Management Buy-In: the most hostile form of takeover

 

Corporate ID pictures like this one from the 1977/8 Annual Report showing a Woolworth sponsored London Bus passing the Houses of Parliament encouraged shoppers and investors to think of the firm as British


In 1979 Woolworth marked seventy years in the British Isles. The stores had become a familiar feature in High Streets across the UK and the Irish Republic. Most shoppers and investors believed that Woolies was as British as the fish and chips stocked in its Harvest House restaurant. The image was carefully cultivated. Corporate communications rarely mentioned a parent company.

But the Founder had retained a controlling interest. When the F.W. Woolworth Co. was listed in New York in 1912, the British firm was its first non-consolidated subsidiary, and was 66.7% American owned. The golden share was reduced to 51.7% in 1931 when the British operation took its own listing in London. Few of the new stockholders understood that they had only a minority share.

The parent stayed in the shadows and rarely exercised its powers, until problems at home forced its hand.

 

F.W. Woolworth Co. celebrated its centenary in 1979 with a special Annual Report and keepsakes for investors


1979 was also the centenary of the parent company. The planned celebrations were marred by a hostile takeover bid from Brascan, a smaller Canadian company. The predator offered a significant premium on the share price and promised to tackle the store giant's woeful return on capital employed.

Woolworth promised a rosy future, with big plans for the Eighties. It narrowly won the day. But, behind the scenes, the Board had to contend with big problems. In the Sixties their predecessors had borrowed heavily to open a new, national chain of Woolco stores. The huge out-of-town shops had not delivered a sufficient return to pay off the loans, which would shortly fall due for redemption.

A major reorganisation would be required to set the corporation back on course. This would require painful decisions including the disposal of some prized assets to remain solvent.

 

A new Woolworth store for the new town development in Milton Keynes, Buckinghamshire. It opened on 9 August 1979


For years the British subsidiary had been a cash cow, sending more than half its total dividend back to the USA. But during the Seventies trading performance had declined. The parent had insisted that payments be maintained or increased to keep it afloat. This reduced the amount of capital that the London Board could invest in regeneration and maintenance.

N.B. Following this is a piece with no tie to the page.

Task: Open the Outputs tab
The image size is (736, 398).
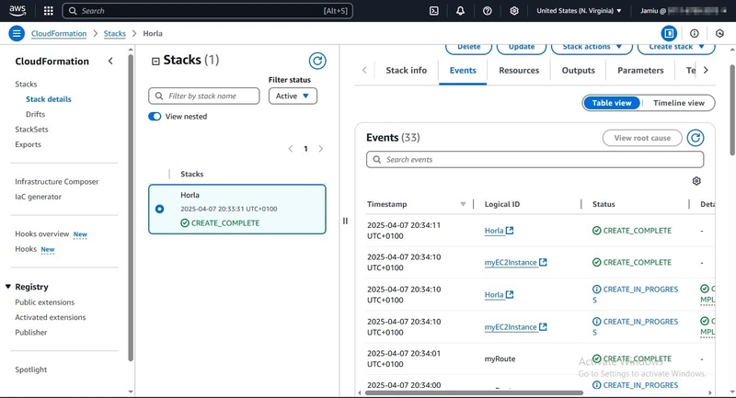Action: click(579, 71)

A series of disasters in the UK left New York executives fearing a backlash. Other multinationals were facing high-profile litigation, aiming to make Directors liable for failings overseas. This led to fears of a US Corporate Manslaughter suit after the tragic deaths at the UK Manchester store, particularly after the media criticised the London Board as 'out of touch' on both sides of the Atlantic.

Suddenly the cash cow appeared to be a liability, at a time when the parent company urgently needed cash.

 

Bud Lynn, Vice Chairman of F. W. Woolworth Co. in the USA, with special responsibility for overseas operations - 1981In 1980 the London Board made its first acquisition, using funds raised by selling two major freehold stores in Central London to buy the recently floated Do-It-Yourself chain B&Q. This placed the management firmly in the spotlight. The US parent parachuted in a Deputy Chairman. John L. Sullivan was a heavyweight hard-hitter like the boxer of legend of the same name. Ostensibly the move, along with the appointment of a second American Director, Bud Lynn, was to support the Board through the integration process.

The parent company did not reveal the fact that it had also agreed to talk with a consortium of investors which had made a tentative offer for the golden share in the British chain. Lynn conducted negotiations in secret with the group of former British Sugar executives, who were backed by venture capital from Charterhouse Jaffert.

 

The F.W. Woolworth store in Toronto, Canada, sporting the chain's shortlived blue fascia in 1982Technically the consortium's offer was a 'management buy-in', which led most Stateside executives to believe that the firm was planning to hand control to the British Board. Many felt such a move was long overdue as the subsidiary had repaid the initial American investment of £50,000 more than a thousand fold in dividends over its 73 years of trading.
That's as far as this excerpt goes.